Do you know what the worst thing is about
Google's new no-privacy policy and attempt to collect data about everything you do online in one place no matter where you do it or on what site?
You have no choice but to go along with it, if you want to find the
information you're looking for. Intrusiveness is one thing,
intrusiveness to which it's impossible to say 'No' is another.
Especially when Twitter and the other services you use online are being just as intrusive.
If you use the Internet at all it's very
hard to avoid Google,
either searching it directly or using it indirectly as the embedded
search engine on someone else's site. And that doesn’t even include
Google Apps, which is the only reason some people ever log in to Google.
Even those
so offended by Google's decision to consolidate all the
tracking data it keeps in Picasa, Gmail, Search and all its other services into a single package
and appalled by its decision to sell that information, much of which
customers didn' t know Google was saving, have no choice but to use
Google some of the time.
Of course, they don't have to log in, so Google would be limited in the degree to which it could invade their privacy.

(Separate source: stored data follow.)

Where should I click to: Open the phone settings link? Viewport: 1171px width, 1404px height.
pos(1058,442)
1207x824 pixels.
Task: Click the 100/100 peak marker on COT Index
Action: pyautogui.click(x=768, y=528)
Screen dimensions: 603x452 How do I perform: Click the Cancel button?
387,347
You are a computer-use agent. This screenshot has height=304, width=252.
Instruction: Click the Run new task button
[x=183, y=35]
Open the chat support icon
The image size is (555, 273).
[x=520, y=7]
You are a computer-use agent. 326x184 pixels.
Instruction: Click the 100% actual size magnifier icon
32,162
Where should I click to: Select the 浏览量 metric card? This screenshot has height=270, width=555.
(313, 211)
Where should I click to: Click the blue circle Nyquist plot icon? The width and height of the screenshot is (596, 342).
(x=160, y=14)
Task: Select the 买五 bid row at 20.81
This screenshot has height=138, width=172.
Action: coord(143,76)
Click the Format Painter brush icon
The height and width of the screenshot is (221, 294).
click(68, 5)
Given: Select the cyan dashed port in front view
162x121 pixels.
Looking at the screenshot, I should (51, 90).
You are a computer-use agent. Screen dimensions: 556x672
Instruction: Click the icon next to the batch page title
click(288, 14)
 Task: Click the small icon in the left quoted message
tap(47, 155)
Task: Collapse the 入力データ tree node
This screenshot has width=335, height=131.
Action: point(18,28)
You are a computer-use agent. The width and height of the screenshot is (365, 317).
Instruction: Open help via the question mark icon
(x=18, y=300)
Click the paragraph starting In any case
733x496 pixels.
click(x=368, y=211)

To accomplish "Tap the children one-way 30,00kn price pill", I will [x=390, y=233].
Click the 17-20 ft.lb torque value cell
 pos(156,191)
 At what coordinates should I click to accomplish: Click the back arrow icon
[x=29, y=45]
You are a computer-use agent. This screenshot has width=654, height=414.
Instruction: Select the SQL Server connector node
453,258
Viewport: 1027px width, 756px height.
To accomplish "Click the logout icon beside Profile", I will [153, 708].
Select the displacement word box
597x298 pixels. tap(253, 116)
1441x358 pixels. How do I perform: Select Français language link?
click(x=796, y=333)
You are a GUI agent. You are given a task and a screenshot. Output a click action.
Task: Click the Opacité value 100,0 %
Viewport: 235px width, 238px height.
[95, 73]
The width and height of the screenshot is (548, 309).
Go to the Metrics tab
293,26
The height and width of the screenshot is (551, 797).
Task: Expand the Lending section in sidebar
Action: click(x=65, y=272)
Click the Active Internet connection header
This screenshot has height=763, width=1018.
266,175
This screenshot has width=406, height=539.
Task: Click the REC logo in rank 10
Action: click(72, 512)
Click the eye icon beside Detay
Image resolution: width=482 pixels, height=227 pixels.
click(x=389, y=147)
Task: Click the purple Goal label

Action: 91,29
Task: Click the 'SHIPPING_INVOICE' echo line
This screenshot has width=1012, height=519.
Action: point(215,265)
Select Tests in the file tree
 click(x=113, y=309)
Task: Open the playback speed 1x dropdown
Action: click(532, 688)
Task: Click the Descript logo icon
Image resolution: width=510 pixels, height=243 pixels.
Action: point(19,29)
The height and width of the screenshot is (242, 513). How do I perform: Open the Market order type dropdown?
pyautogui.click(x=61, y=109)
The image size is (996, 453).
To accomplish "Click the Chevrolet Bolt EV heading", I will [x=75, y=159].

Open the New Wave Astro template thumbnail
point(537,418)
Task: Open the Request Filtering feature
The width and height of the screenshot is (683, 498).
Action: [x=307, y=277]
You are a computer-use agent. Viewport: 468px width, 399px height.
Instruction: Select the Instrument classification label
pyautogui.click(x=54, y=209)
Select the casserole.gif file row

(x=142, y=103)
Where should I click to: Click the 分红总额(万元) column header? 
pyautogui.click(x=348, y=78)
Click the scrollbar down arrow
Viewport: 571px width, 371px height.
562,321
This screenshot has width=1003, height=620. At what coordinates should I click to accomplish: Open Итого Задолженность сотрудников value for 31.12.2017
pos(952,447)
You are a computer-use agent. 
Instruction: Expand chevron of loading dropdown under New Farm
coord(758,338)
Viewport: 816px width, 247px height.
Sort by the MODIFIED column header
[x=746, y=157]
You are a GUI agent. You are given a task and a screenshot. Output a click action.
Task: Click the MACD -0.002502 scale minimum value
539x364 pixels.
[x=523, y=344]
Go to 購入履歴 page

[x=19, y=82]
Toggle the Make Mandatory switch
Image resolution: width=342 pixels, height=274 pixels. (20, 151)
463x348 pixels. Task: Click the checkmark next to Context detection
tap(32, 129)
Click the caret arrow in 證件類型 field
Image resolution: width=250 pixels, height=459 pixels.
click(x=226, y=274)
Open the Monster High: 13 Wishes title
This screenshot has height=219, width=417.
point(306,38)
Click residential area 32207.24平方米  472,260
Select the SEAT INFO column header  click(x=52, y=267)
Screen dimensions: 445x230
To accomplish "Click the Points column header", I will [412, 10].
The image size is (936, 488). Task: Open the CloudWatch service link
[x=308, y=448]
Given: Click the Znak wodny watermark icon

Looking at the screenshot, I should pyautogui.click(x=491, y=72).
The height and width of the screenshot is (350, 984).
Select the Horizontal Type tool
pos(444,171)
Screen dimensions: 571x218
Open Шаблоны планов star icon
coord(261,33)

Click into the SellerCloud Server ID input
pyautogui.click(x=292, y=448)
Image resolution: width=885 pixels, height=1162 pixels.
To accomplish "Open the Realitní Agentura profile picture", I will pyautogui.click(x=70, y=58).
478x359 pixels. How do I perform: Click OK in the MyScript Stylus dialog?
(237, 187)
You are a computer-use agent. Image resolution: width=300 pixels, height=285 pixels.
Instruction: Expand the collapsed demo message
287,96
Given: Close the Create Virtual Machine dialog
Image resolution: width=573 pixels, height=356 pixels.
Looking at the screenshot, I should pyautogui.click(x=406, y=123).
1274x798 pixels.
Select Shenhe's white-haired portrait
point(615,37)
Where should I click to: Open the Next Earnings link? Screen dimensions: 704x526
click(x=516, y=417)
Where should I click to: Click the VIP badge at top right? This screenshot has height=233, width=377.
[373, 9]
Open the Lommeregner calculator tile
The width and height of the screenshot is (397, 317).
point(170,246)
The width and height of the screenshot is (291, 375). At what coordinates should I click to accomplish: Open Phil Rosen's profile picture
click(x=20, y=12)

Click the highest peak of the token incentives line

It wouldn't have their names and addresses, phone numbers and long-term search history.
It would just have one cookie that could identify the user's browser
and associate that individual with a list of Web pages, search queries
and other activities in which he or she has engaged while being tracked
by Google (which is always).
In
its own outreach plan to the media today, the day its new privacy
invasions are set to start, Google spokespeople tried to spin the truth
by making it seem less intrusive to be tracked less completely by Google
than might otherwise be the case.
As if simply following you around all day long, taking surreptitious
pictures, drawing maps of your wanderings and selling all that
information about you to people eager to use it to manipulate and
persuade you isn't bad enough to qualify as a stalker.
It is, but it's the Lite version of Google's efforts to track you.
There are bits of software, special settings on your browser and at
Google you can use to minimize the amount of data Google tracks on you.
Some work well, some don't, some are too much of a pain to worry about.
They'll all conceal different portions of your personal data, or
erase it, or anonymize it to avoid identifying you, personally, with all
the searches on SuperHotMoms.com or TickleYouWithAFeather.org.
They all require some extra work, some additional software running
with your browser, some time spent changing the configuration of your
browser so it automatically deletes all your tracking cookies every time
you shut it down.
What can you do if you don't want to waste time on freeware or
changing the setup of your browser in ways you may not understand?
You can lie.
Lie
to Google. Lie to Yahoo and Bing and Facebook and Twitter and any other
sites that not only want to track you but won't even do their most
basic mob – showing you content – without taking down information you
would indignantly refuse if you were asked by the corn-dog vendor at the
carnival, clerk at the car-wash or zombie behind the counter at a
convenience store that accepts only cash.
Just lie.
If you have to enter a name,
enter a name that is not your own.
Every time a site pops up a window asking for your birthday, pick one
that's not even in the same decade as yours (make sure you're still
claiming to be over 21 so the site doesn't turn you away).
When a site asks you to open an account, use a differerent login name
and address than you'd need to buy something. Tell Google you live in
Seattle; tell Bing you live in San Jose. Tell Twitter you live on a
different planet.
It won't save you from having all the searches you run or sites you
visit tracked. It won't assign a different IP address to your browsing
data to make you harder to find,
It won't erase any of your past history; it won't add any history that's less embarrassing.
What it will do is create a fictional, named persona to whom some of your searches and browsing can be attributed.
It will break up the global picture of all your activities online
into smaller chunks so no single vendor has the whole picture of
everything you do.
They don't have the right to demand that, anyway. They ask because
they know you'll usually go along with it, not because you're obligated
to tell them.
The only time you're obligated to tell the truth is when you're
buying something and the credit-card has to be yours, or signing up for a
service that depends on using your correct identity – at the DMV or
your bank, for example.
Don't make all the names random. Make up a couple of fake personas
and use them consistently so you don't waste time and get frustrated
while filling out online forms. Just paste the answers in and get on
with your business.
It's not a crime; it's not an ethical violation. It's not even
particularly rude, considering how intimate, complete and unwanted a
profile Google is building of you.
Protect yourself a little without hurting anyone; be someone else for a while.
I
f
it confuses anyone trying to keep track of you online, it serves them
right. No one has the right to follow you all the time without your
consent. No one has the right to know everything you do. No one has the
right to insist you always tell the truth when they're asking intrusive,
manipulative questions without answers to which they won't give you the
free service they promised when you hit their site in the first place.
And, with enough fake information in their databases, maybe Google
and the rest of the identity-data thieves will tone down their own
demands for information you wouldn't normally give your best friend, let
alone a disembodied representation of the advertising world.
It's impossible to hurt the feelings of a web site.